= Beginning of Section =

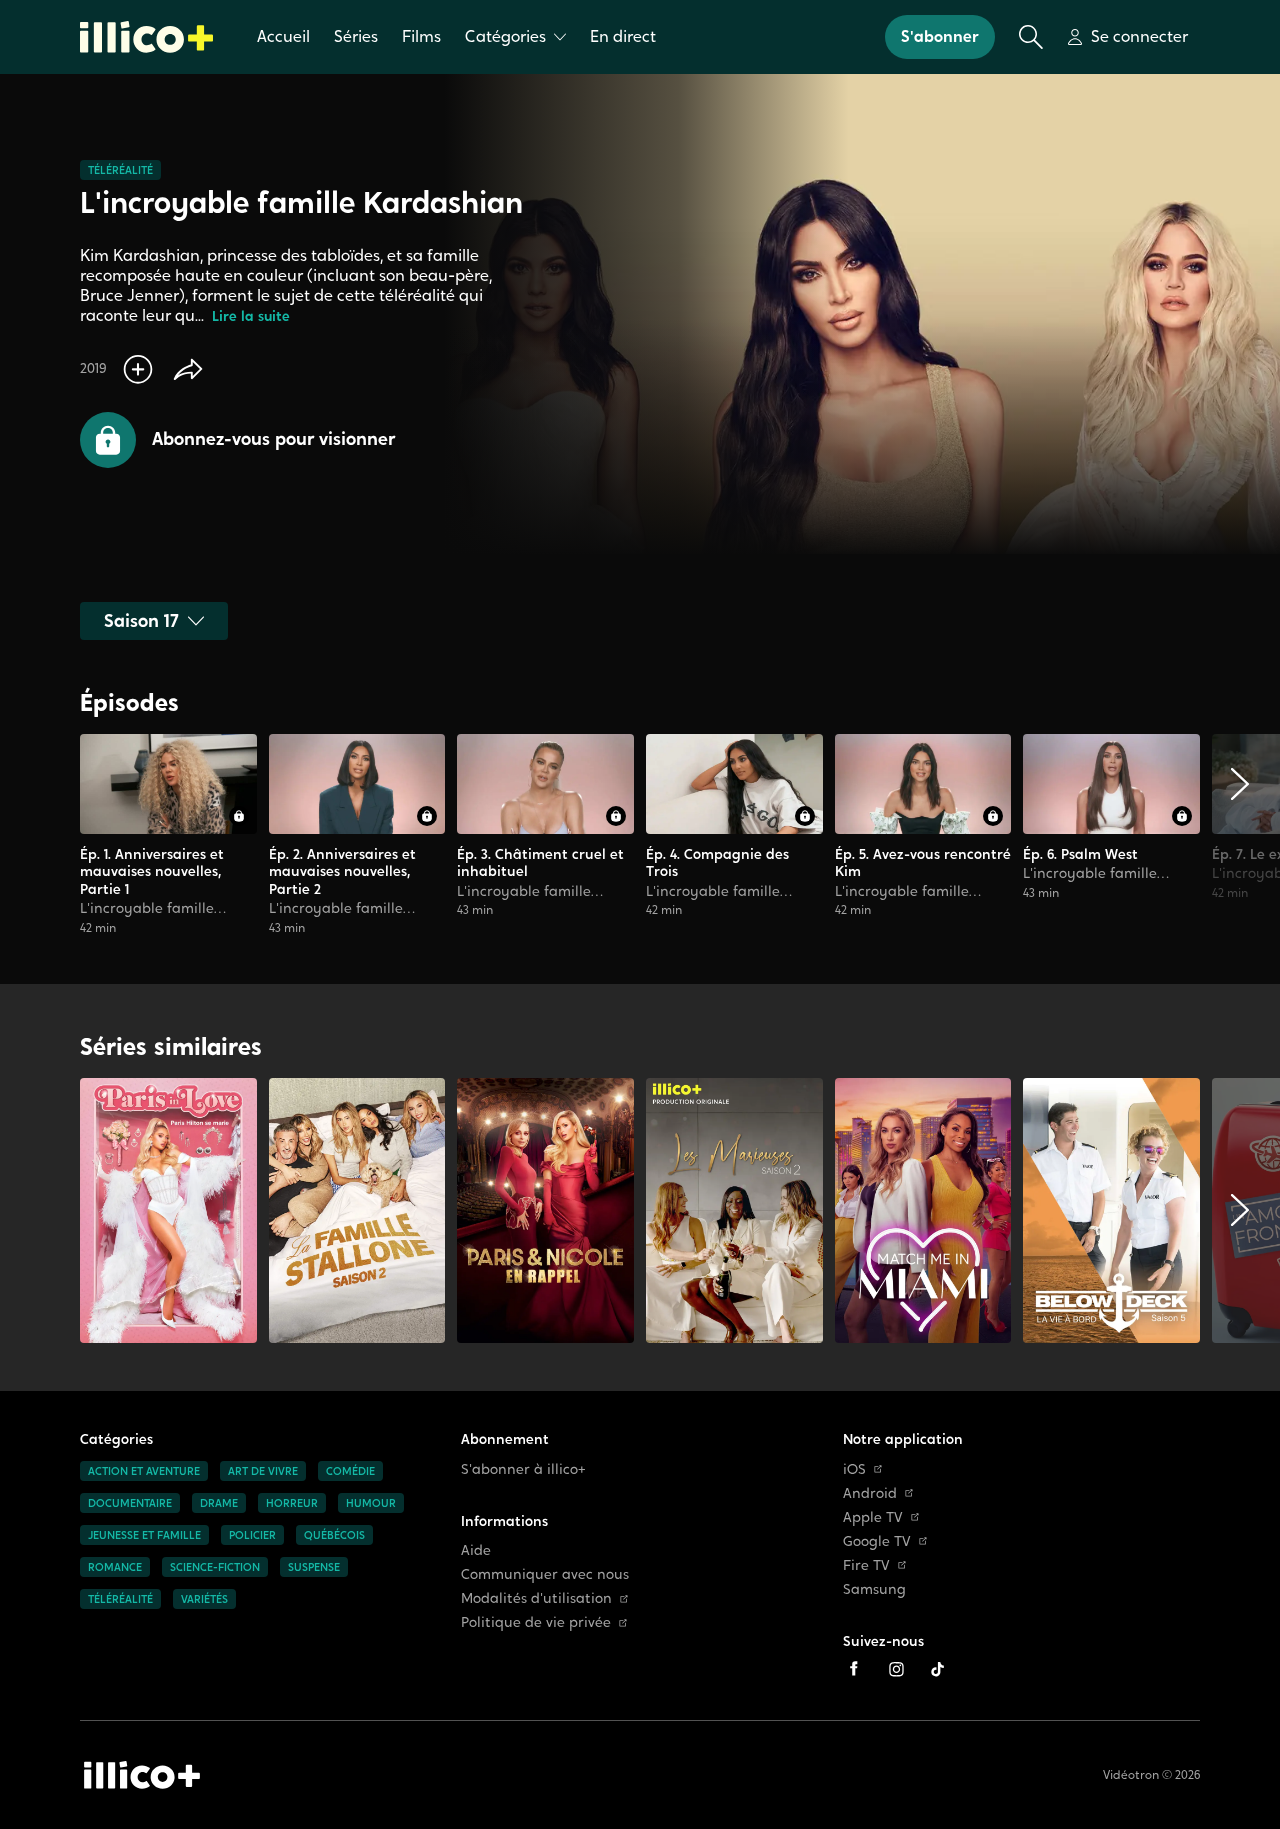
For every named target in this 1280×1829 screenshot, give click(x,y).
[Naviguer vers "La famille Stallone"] (357, 1210)
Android (870, 1493)
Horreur (292, 1503)
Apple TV (873, 1517)
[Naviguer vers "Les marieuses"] (734, 1210)
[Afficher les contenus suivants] (1240, 834)
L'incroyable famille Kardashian (147, 917)
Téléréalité (120, 170)
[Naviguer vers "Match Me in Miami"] (923, 1210)
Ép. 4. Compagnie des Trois (717, 863)
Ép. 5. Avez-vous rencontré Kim (923, 863)
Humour (371, 1503)
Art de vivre (263, 1471)
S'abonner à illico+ (523, 1469)
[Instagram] (896, 1669)
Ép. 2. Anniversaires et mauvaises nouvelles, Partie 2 (342, 871)
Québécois (334, 1535)
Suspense (314, 1567)
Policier (252, 1535)
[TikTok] (938, 1669)
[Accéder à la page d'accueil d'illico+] (142, 1775)
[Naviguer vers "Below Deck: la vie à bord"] (1111, 1210)
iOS (854, 1469)
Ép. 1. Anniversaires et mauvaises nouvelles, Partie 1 (152, 871)
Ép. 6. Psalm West (1080, 854)
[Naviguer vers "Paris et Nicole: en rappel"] (545, 1210)
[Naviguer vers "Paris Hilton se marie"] (168, 1210)
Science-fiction (215, 1567)
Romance (115, 1567)
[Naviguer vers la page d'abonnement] (168, 834)
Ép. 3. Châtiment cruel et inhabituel (540, 863)
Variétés (204, 1599)
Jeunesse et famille (144, 1535)
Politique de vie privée (536, 1622)
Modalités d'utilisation (536, 1598)
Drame (219, 1503)
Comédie (350, 1471)
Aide (476, 1550)
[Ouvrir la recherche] (1031, 37)
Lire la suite (251, 316)
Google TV (877, 1541)
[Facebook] (854, 1669)
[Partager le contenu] (188, 369)
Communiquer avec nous (545, 1574)
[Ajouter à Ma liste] (138, 369)
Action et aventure (144, 1471)
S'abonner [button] (940, 36)
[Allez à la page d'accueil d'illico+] (146, 37)
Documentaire (130, 1503)
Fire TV (866, 1565)
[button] (237, 440)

= End of Section =

PROBLEM REQUIREMENTS -> When the string "mauvaises" appears in a line of the records above, that line is to be copied.

ANSWER TO THE PROBLEM ->
Ép. 2. Anniversaires et mauvaises nouvelles, Partie 2 (342, 871)
Ép. 1. Anniversaires et mauvaises nouvelles, Partie 1 (152, 871)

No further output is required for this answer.